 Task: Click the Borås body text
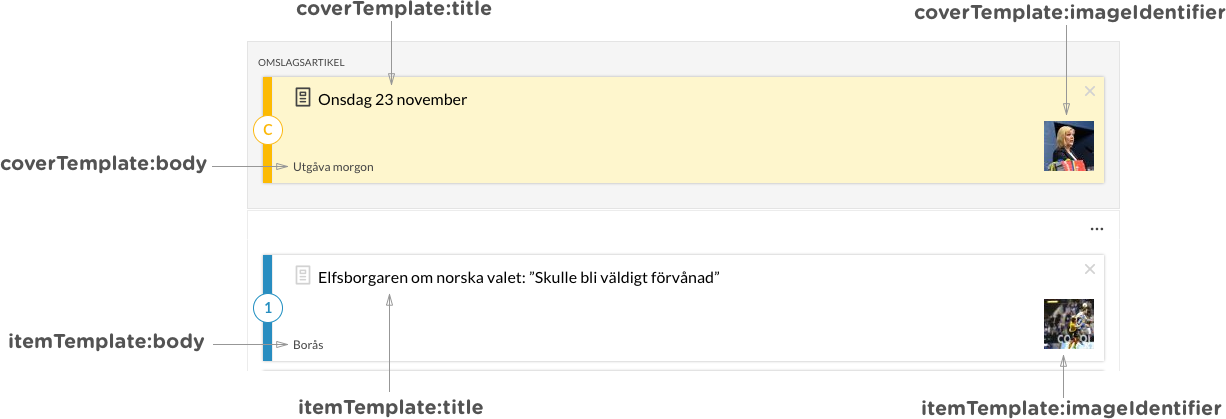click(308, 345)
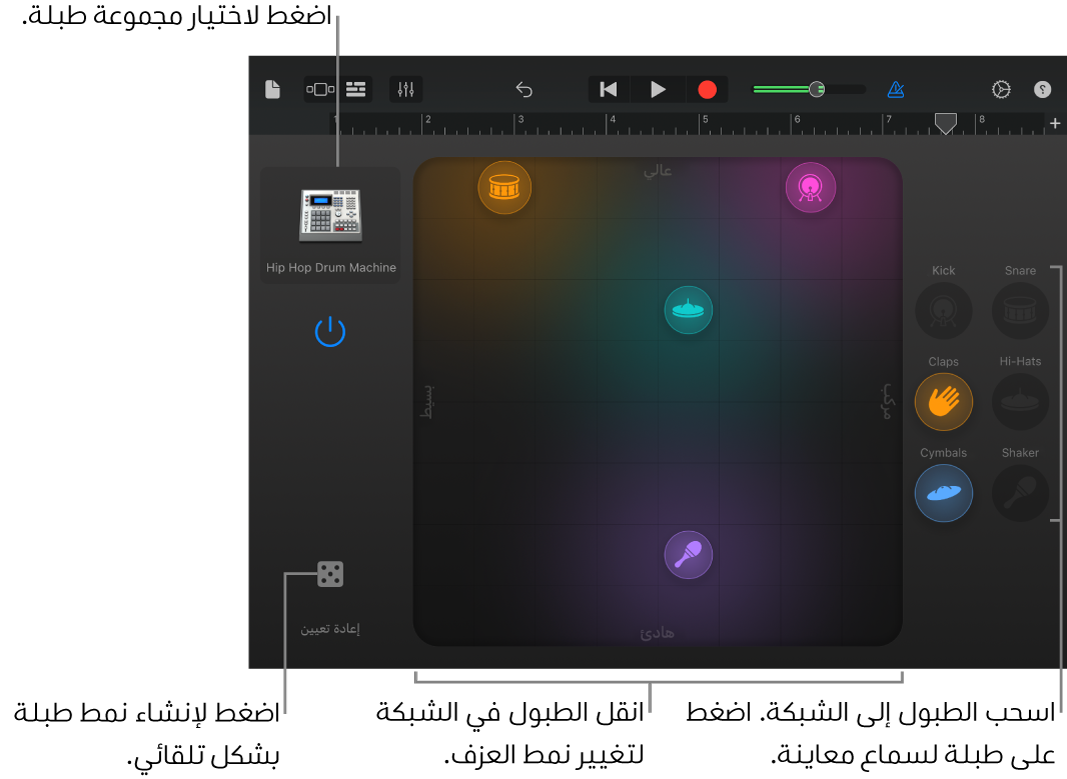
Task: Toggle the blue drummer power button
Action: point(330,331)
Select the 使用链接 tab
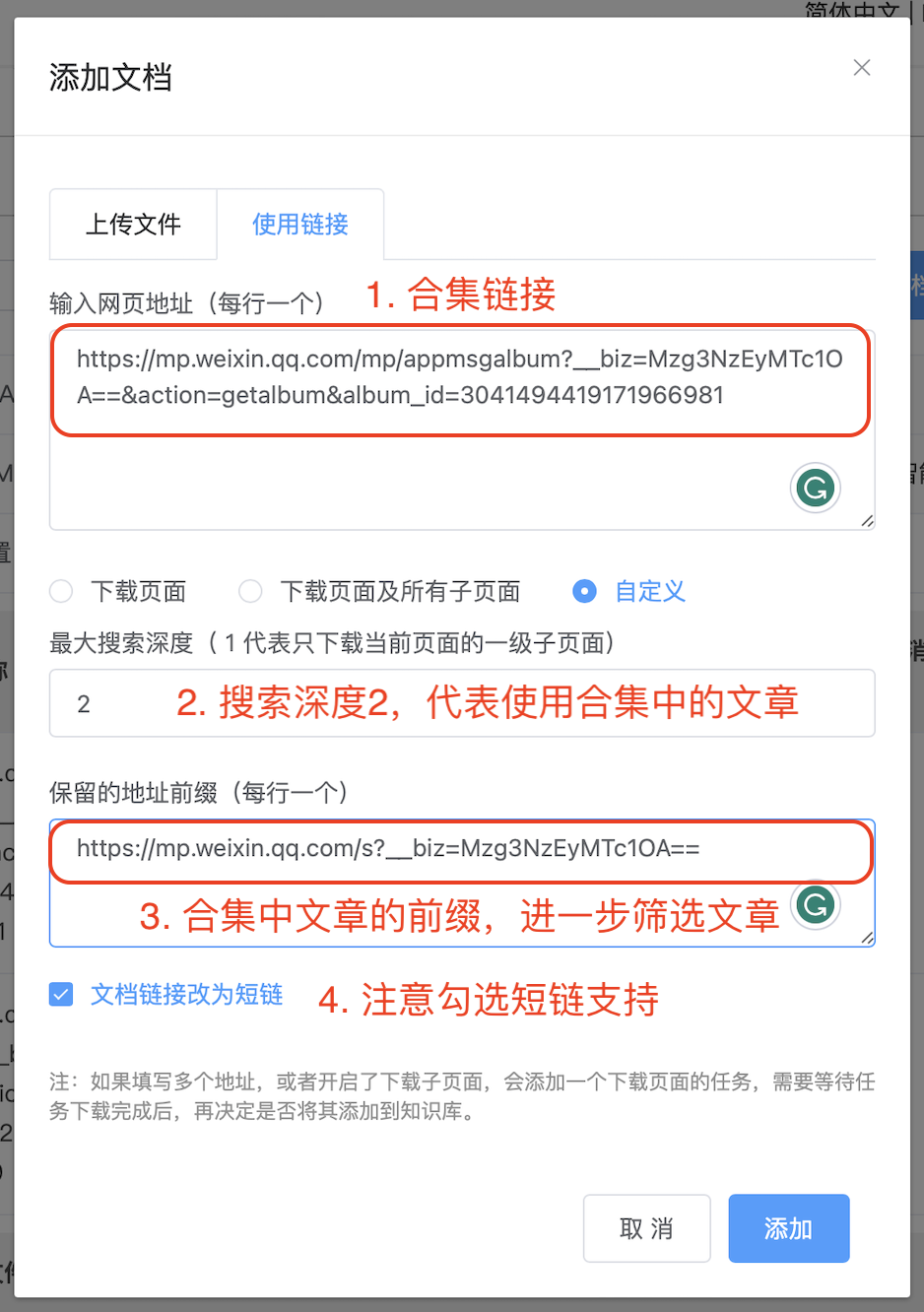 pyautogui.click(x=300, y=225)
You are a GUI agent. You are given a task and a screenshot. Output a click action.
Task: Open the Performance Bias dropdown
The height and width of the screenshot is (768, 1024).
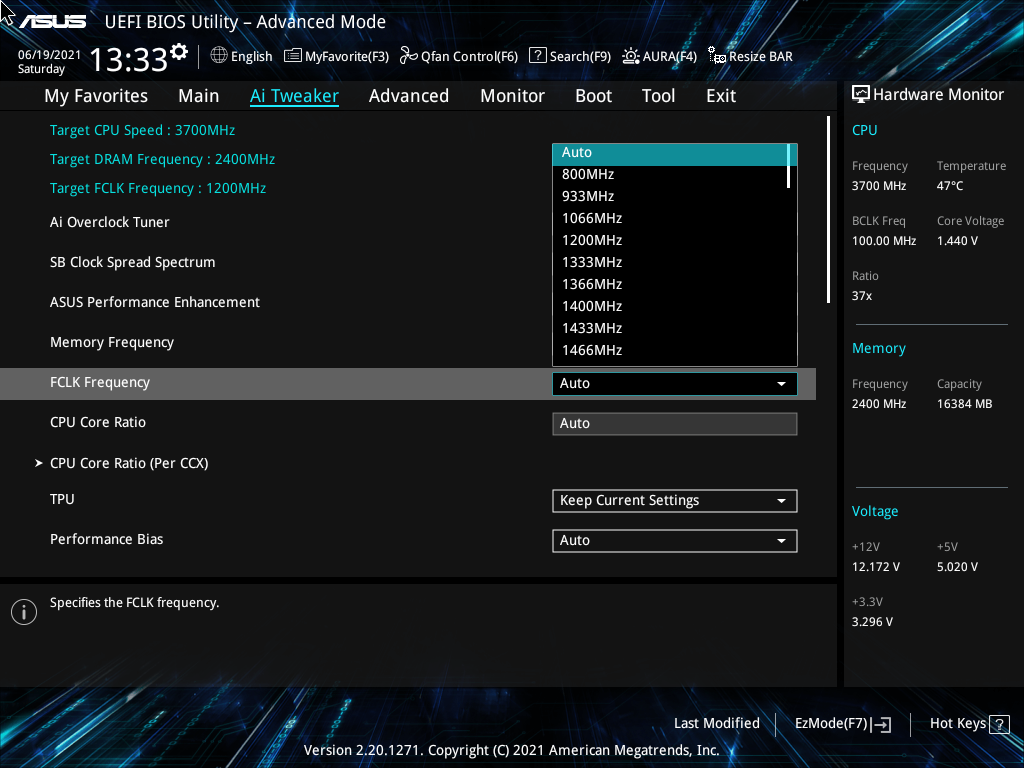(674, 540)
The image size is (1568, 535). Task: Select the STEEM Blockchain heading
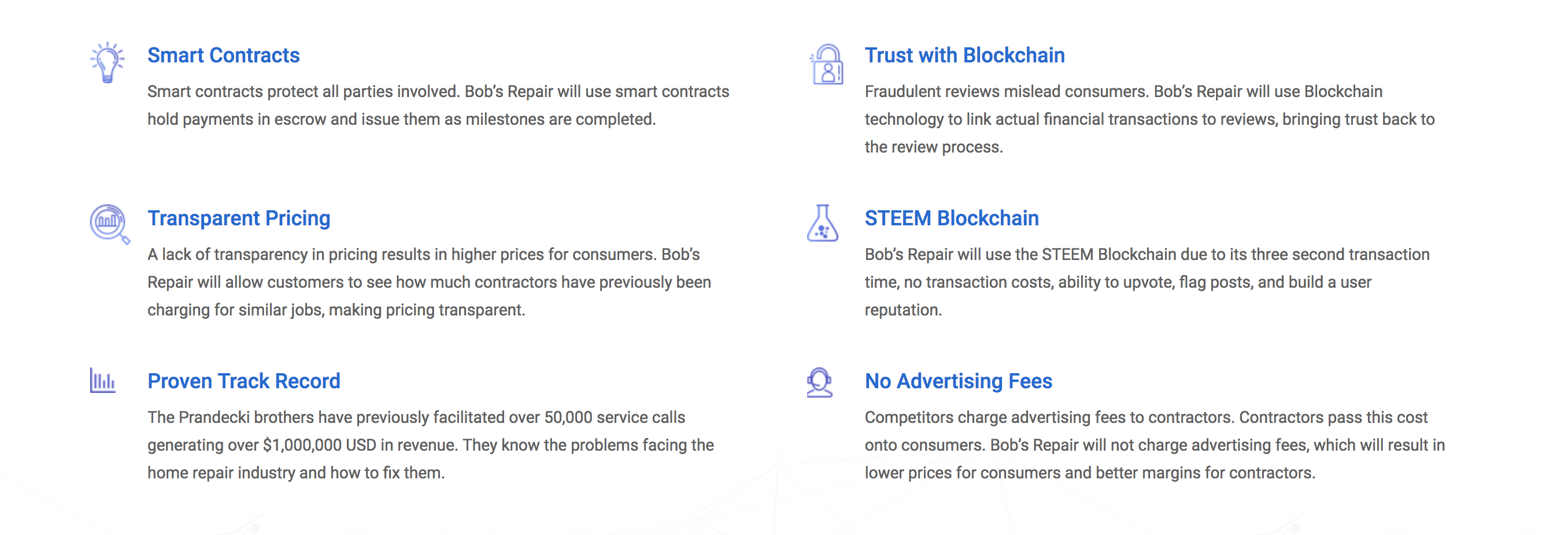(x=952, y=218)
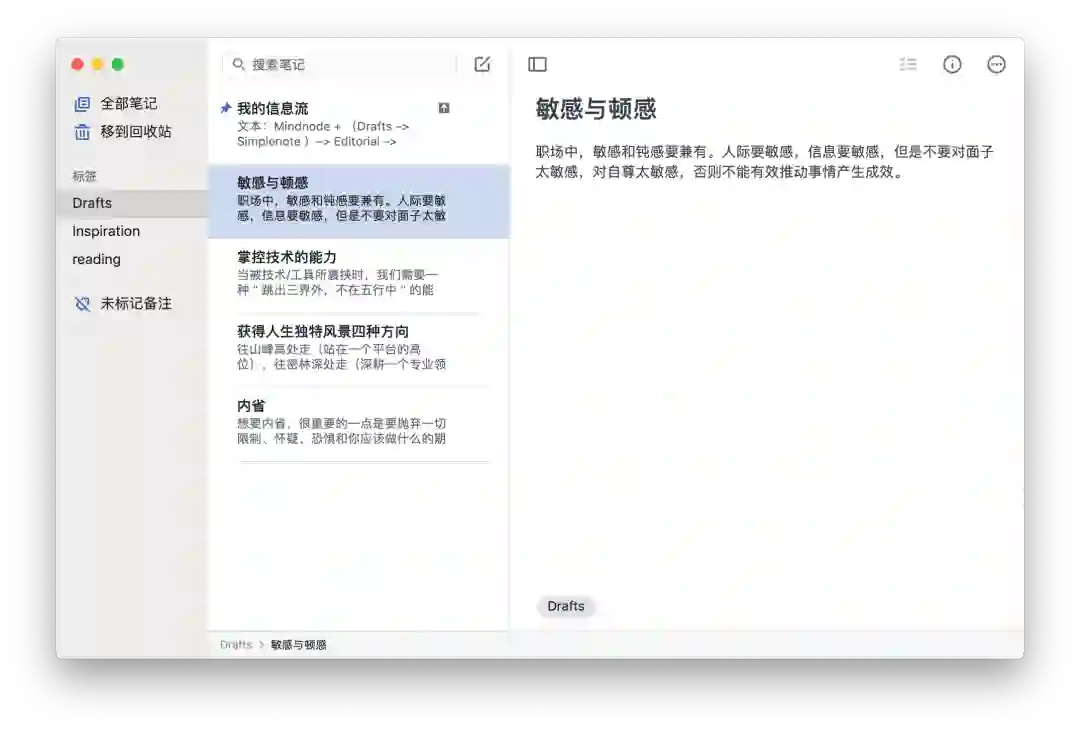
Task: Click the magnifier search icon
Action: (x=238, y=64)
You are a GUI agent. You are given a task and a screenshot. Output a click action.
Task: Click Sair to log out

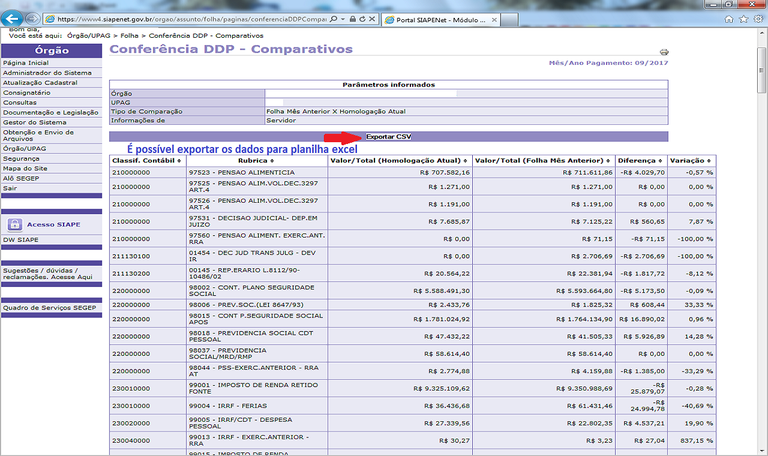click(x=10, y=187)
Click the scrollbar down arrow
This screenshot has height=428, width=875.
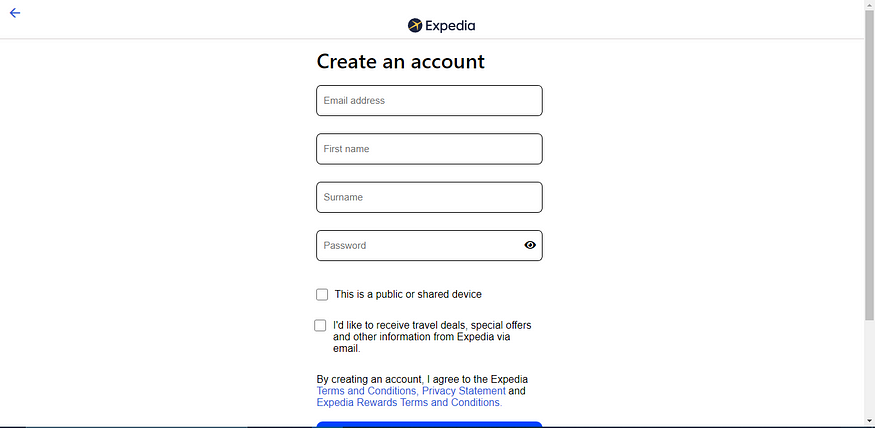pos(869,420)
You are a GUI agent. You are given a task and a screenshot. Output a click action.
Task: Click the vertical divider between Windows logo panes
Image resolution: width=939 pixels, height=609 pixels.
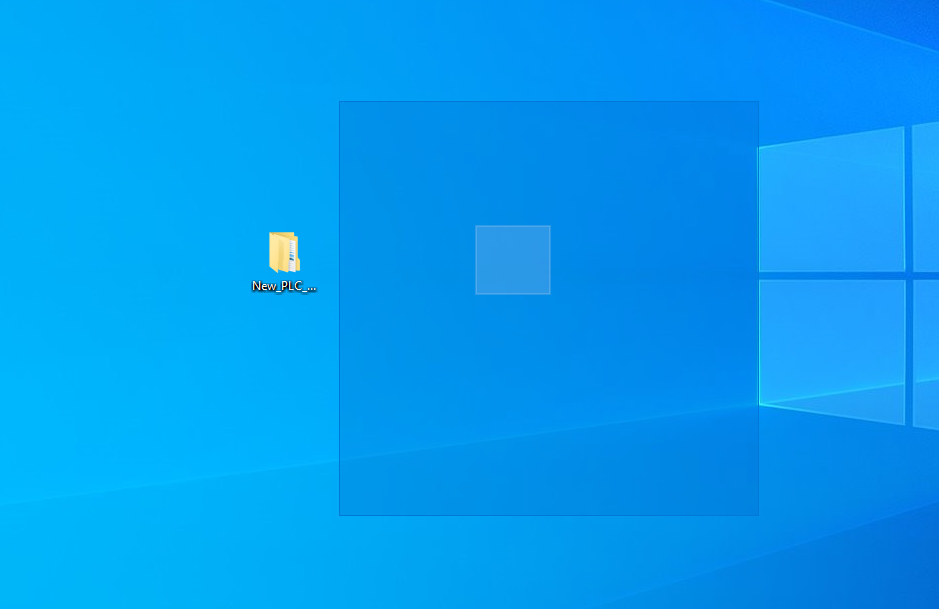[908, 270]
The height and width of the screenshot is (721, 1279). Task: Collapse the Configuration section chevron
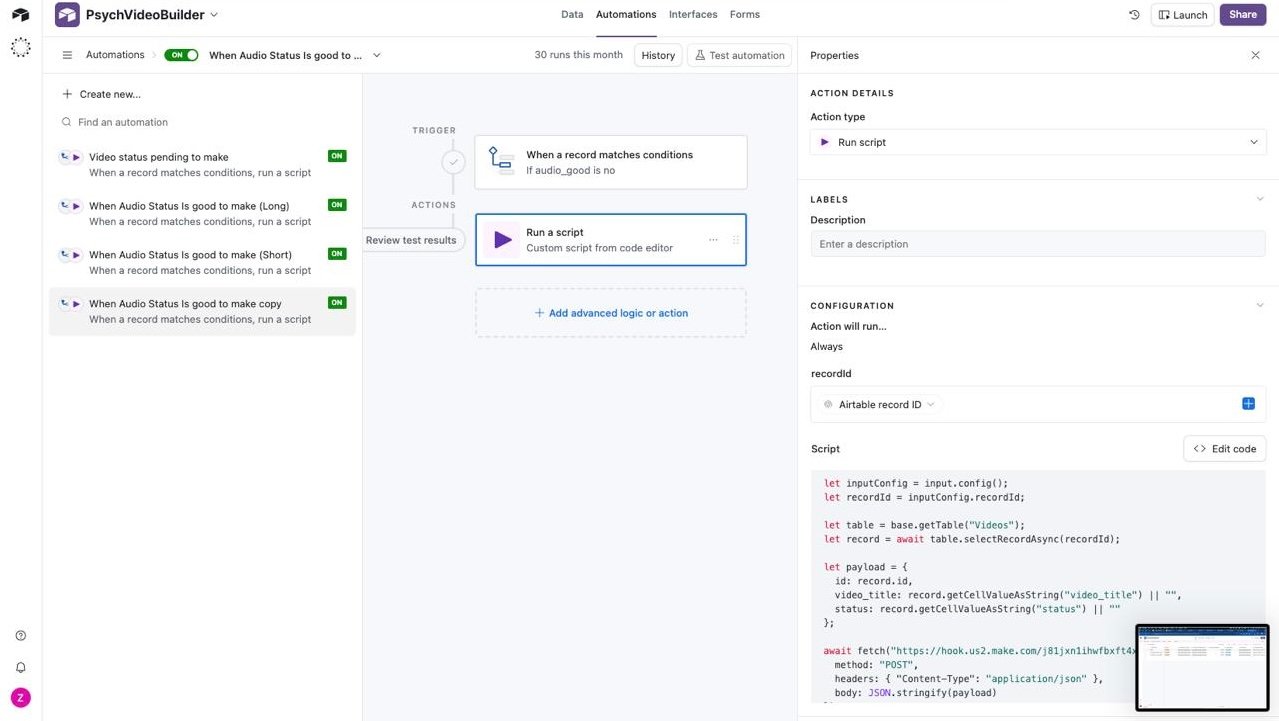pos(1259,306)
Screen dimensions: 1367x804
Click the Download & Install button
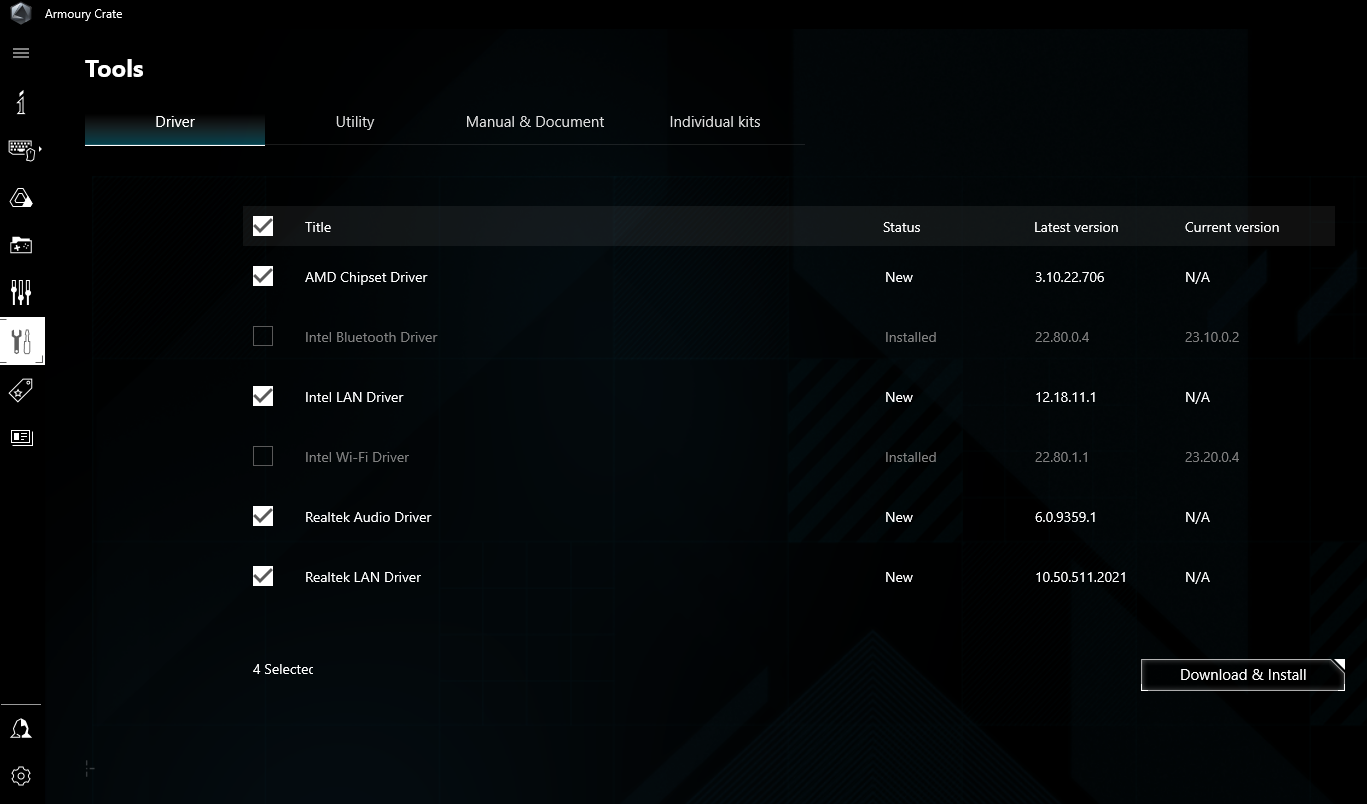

#####

▶ [Your task] Here the lines from the one containing "Screen dimensions: 1367x804" through the end of the material are to be copied exactly, with the pictures omitted.

▶ [Answer for this exercise]
Screen dimensions: 1367x804
Click the Download & Install button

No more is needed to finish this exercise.